_EXTRAIT SOURCE_:

Les parents de la jeune fille portent plainte, mais n'ont pas de nouvelles. Elle est suivie par une pédopsychiatre. Au collège, le climat semble plus apaisé jusqu'à la fin de cette année de 6e. Mais le répit est de courte durée.
Une tentative de suicide
Cette année, peu avant les vacances de février la jeune fille tente de se suicider. Ses parents découvrent qu'elle est de nouveau harcelée. Cinq garçons dont quatre de sa classe la traitent de "salope", "sale pute", "chinoise" (en référence à sa couleur de peau, explique sa mère, Anna est d'origine réunionnaise).
C'est sa mère qui découvre tout cela, alors qu'elle lui a demandé de consigner par écrit ce qu'on lui jette au visage quotidiennement : "dégage", "va crever", "va te suicider", on la traite du nom d'une actrice de films porno. Ces jeunes lui disent : "Tu suces les SDF", "je vais te violer", "suce-moi la bite".
Deux jours d'exclusion pour les harceleurs
Les parents d'Anna portent à nouveau plainte. Contre l'établissement cette fois, les jeunes et leurs parents. Mais là non plus pas de nouvelles, expliquent-ils. Ils apprennent que les jeunes ont été exclus deux jours en tout et pour tout. Leur fille, elle, vit dans la peur et doit composer, quotidiennement d'après sa mère, avec le traumatisme.

_INFORMATIONS EXTRAITES_:
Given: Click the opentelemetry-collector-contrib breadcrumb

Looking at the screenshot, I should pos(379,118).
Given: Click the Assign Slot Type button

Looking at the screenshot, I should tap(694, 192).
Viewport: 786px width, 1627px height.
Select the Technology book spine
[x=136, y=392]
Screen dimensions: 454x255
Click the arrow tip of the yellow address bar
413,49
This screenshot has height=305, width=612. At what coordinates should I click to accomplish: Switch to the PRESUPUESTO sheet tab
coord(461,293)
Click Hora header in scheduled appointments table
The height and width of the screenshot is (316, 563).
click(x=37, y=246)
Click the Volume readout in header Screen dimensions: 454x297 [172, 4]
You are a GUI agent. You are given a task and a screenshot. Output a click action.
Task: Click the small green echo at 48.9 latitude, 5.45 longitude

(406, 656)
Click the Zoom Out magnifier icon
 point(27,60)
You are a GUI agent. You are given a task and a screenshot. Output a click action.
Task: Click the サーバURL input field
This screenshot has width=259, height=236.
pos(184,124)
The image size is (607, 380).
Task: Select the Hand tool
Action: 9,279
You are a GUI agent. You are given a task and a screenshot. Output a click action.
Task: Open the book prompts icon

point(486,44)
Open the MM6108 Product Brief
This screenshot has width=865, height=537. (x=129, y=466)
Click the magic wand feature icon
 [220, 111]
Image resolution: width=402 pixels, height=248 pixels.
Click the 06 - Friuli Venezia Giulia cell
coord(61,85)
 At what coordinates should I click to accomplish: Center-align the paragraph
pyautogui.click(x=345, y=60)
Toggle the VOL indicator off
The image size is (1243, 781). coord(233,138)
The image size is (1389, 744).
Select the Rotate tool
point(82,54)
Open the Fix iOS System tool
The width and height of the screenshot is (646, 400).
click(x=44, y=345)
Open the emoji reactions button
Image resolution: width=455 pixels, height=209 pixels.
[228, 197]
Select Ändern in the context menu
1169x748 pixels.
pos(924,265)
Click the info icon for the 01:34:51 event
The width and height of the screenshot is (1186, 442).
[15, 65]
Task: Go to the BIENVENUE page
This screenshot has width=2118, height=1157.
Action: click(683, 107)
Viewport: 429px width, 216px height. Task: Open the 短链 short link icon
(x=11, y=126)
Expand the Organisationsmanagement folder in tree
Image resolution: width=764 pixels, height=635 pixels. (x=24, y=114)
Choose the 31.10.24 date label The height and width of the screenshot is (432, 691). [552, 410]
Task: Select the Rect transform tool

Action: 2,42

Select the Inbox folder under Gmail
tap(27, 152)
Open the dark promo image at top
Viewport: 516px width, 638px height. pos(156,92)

_SÉRIE D'EXERCICES_:
1. Répondez aux questions suivantes d'après l'extrait source.
(a) Par qui la jeune fille est-elle suivie après la première plainte de ses parents ?
(b) Combien des cinq garçons qui la harcèlent sont dans sa classe ?
(c) Pendant combien de jours les jeunes ont-ils été exclus ?
2. Reprenez mot pour mot le passage de l'extrait source qui va de « Une tentative de » jusqu'à « est d'origine réunionnaise). ».

_RÉPONSES PAR EXERCICE_:
1.
(a) Par une pédopsychiatre.
(b) Quatre.
(c) Deux jours en tout et pour tout.

2.
Une tentative de suicide
Cette année, peu avant les vacances de février la jeune fille tente de se suicider. Ses parents découvrent qu'elle est de nouveau harcelée. Cinq garçons dont quatre de sa classe la traitent de "salope", "sale pute", "chinoise" (en référence à sa couleur de peau, explique sa mère, Anna est d'origine réunionnaise).